**DATASET ENTRIES**
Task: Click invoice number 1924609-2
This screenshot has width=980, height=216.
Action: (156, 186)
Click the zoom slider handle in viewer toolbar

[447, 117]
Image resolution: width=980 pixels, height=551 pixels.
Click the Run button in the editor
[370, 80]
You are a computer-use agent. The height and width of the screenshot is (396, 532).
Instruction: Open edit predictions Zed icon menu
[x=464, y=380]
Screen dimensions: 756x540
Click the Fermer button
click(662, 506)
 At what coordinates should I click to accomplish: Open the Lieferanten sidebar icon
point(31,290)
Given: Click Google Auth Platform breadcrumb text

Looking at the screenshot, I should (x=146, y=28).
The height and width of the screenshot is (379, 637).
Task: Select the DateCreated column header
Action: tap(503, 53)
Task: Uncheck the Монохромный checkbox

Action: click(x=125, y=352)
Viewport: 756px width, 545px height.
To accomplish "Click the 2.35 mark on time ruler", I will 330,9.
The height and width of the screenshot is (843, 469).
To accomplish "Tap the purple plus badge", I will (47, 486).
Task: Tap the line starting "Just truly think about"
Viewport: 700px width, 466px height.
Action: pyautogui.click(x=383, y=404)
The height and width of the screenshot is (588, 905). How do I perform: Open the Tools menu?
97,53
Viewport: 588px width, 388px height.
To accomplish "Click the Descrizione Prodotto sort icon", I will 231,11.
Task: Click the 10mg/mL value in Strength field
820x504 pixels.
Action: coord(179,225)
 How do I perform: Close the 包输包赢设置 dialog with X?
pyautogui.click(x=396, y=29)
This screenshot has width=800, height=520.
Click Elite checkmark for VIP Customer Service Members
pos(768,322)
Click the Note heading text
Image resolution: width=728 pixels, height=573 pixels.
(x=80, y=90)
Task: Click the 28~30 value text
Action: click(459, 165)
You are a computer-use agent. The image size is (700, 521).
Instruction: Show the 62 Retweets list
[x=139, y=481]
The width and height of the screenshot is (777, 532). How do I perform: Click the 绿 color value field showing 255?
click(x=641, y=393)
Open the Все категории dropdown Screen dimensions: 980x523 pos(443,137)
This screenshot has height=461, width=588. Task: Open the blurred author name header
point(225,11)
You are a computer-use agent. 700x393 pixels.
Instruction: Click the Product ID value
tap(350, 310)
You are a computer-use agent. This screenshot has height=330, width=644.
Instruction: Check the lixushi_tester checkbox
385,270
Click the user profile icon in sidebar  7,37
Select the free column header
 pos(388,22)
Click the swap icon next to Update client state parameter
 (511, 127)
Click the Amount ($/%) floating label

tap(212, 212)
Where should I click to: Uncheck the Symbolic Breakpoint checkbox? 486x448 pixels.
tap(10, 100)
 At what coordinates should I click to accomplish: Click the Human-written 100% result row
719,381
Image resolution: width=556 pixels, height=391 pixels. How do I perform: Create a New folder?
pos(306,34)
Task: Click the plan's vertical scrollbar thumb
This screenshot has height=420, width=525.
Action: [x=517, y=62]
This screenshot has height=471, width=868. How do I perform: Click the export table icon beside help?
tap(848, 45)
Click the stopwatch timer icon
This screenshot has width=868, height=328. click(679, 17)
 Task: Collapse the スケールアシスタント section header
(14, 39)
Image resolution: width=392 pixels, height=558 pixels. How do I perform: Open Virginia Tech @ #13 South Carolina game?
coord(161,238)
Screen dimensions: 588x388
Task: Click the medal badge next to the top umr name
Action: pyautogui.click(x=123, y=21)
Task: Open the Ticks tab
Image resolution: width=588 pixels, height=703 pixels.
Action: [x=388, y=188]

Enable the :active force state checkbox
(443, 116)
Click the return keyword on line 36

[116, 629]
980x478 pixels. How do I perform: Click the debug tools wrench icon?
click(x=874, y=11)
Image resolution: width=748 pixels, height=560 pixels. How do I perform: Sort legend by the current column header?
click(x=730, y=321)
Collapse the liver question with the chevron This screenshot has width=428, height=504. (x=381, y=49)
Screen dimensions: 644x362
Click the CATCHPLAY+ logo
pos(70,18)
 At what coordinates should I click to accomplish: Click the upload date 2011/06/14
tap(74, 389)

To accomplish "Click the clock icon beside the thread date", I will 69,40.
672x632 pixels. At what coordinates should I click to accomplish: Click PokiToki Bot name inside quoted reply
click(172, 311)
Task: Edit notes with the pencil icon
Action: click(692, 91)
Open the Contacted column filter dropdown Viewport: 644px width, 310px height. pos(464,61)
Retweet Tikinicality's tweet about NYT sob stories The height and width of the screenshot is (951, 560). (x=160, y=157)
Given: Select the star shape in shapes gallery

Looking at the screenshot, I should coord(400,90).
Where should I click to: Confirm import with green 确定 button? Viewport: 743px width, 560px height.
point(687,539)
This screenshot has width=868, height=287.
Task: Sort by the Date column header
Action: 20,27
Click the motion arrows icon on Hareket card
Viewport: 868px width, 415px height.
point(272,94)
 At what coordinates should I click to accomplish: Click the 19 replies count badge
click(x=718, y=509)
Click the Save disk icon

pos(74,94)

**ACTION ITEM**
Line by line, print the listing above exactly.

**SOLUTION FOR THIS PROBLEM**
Task: Click invoice number 1924609-2
This screenshot has width=980, height=216.
Action: (156, 186)
Click the zoom slider handle in viewer toolbar

[447, 117]
Image resolution: width=980 pixels, height=551 pixels.
Click the Run button in the editor
[370, 80]
You are a computer-use agent. The height and width of the screenshot is (396, 532).
Instruction: Open edit predictions Zed icon menu
[x=464, y=380]
Screen dimensions: 756x540
Click the Fermer button
click(662, 506)
 At what coordinates should I click to accomplish: Open the Lieferanten sidebar icon
point(31,290)
Given: Click Google Auth Platform breadcrumb text

Looking at the screenshot, I should (x=146, y=28).
The height and width of the screenshot is (379, 637).
Task: Select the DateCreated column header
Action: tap(503, 53)
Task: Uncheck the Монохромный checkbox

Action: click(x=125, y=352)
Viewport: 756px width, 545px height.
To accomplish "Click the 2.35 mark on time ruler", I will 330,9.
The height and width of the screenshot is (843, 469).
To accomplish "Tap the purple plus badge", I will (47, 486).
Task: Tap the line starting "Just truly think about"
Viewport: 700px width, 466px height.
Action: pyautogui.click(x=383, y=404)
The height and width of the screenshot is (588, 905). How do I perform: Open the Tools menu?
97,53
Viewport: 588px width, 388px height.
To accomplish "Click the Descrizione Prodotto sort icon", I will 231,11.
Task: Click the 10mg/mL value in Strength field
820x504 pixels.
Action: coord(179,225)
 How do I perform: Close the 包输包赢设置 dialog with X?
pyautogui.click(x=396, y=29)
This screenshot has width=800, height=520.
Click Elite checkmark for VIP Customer Service Members
pos(768,322)
Click the Note heading text
Image resolution: width=728 pixels, height=573 pixels.
(x=80, y=90)
Task: Click the 28~30 value text
Action: click(459, 165)
You are a computer-use agent. The image size is (700, 521).
Instruction: Show the 62 Retweets list
[x=139, y=481]
The width and height of the screenshot is (777, 532). How do I perform: Click the 绿 color value field showing 255?
click(x=641, y=393)
Open the Все категории dropdown Screen dimensions: 980x523 pos(443,137)
This screenshot has height=461, width=588. Task: Open the blurred author name header
point(225,11)
You are a computer-use agent. 700x393 pixels.
Instruction: Click the Product ID value
tap(350, 310)
You are a computer-use agent. This screenshot has height=330, width=644.
Instruction: Check the lixushi_tester checkbox
385,270
Click the user profile icon in sidebar  7,37
Select the free column header
 pos(388,22)
Click the swap icon next to Update client state parameter
 (511, 127)
Click the Amount ($/%) floating label

tap(212, 212)
Where should I click to: Uncheck the Symbolic Breakpoint checkbox? 486x448 pixels.
tap(10, 100)
 At what coordinates should I click to accomplish: Click the Human-written 100% result row
719,381
Image resolution: width=556 pixels, height=391 pixels. How do I perform: Create a New folder?
pos(306,34)
Task: Click the plan's vertical scrollbar thumb
This screenshot has height=420, width=525.
Action: [x=517, y=62]
This screenshot has height=471, width=868. How do I perform: Click the export table icon beside help?
tap(848, 45)
Click the stopwatch timer icon
This screenshot has width=868, height=328. click(679, 17)
 Task: Collapse the スケールアシスタント section header
(14, 39)
Image resolution: width=392 pixels, height=558 pixels. How do I perform: Open Virginia Tech @ #13 South Carolina game?
coord(161,238)
Screen dimensions: 588x388
Task: Click the medal badge next to the top umr name
Action: pyautogui.click(x=123, y=21)
Task: Open the Ticks tab
Image resolution: width=588 pixels, height=703 pixels.
Action: [x=388, y=188]

Enable the :active force state checkbox
(443, 116)
Click the return keyword on line 36

[116, 629]
980x478 pixels. How do I perform: Click the debug tools wrench icon?
click(x=874, y=11)
Image resolution: width=748 pixels, height=560 pixels. How do I perform: Sort legend by the current column header?
click(x=730, y=321)
Collapse the liver question with the chevron This screenshot has width=428, height=504. (x=381, y=49)
Screen dimensions: 644x362
Click the CATCHPLAY+ logo
pos(70,18)
 At what coordinates should I click to accomplish: Click the upload date 2011/06/14
tap(74, 389)

To accomplish "Click the clock icon beside the thread date", I will 69,40.
672x632 pixels. At what coordinates should I click to accomplish: Click PokiToki Bot name inside quoted reply
click(172, 311)
Task: Edit notes with the pencil icon
Action: click(692, 91)
Open the Contacted column filter dropdown Viewport: 644px width, 310px height. pos(464,61)
Retweet Tikinicality's tweet about NYT sob stories The height and width of the screenshot is (951, 560). (x=160, y=157)
Given: Select the star shape in shapes gallery

Looking at the screenshot, I should coord(400,90).
Where should I click to: Confirm import with green 确定 button? Viewport: 743px width, 560px height.
point(687,539)
This screenshot has width=868, height=287.
Task: Sort by the Date column header
Action: 20,27
Click the motion arrows icon on Hareket card
Viewport: 868px width, 415px height.
point(272,94)
 At what coordinates should I click to accomplish: Click the 19 replies count badge
click(x=718, y=509)
Click the Save disk icon

pos(74,94)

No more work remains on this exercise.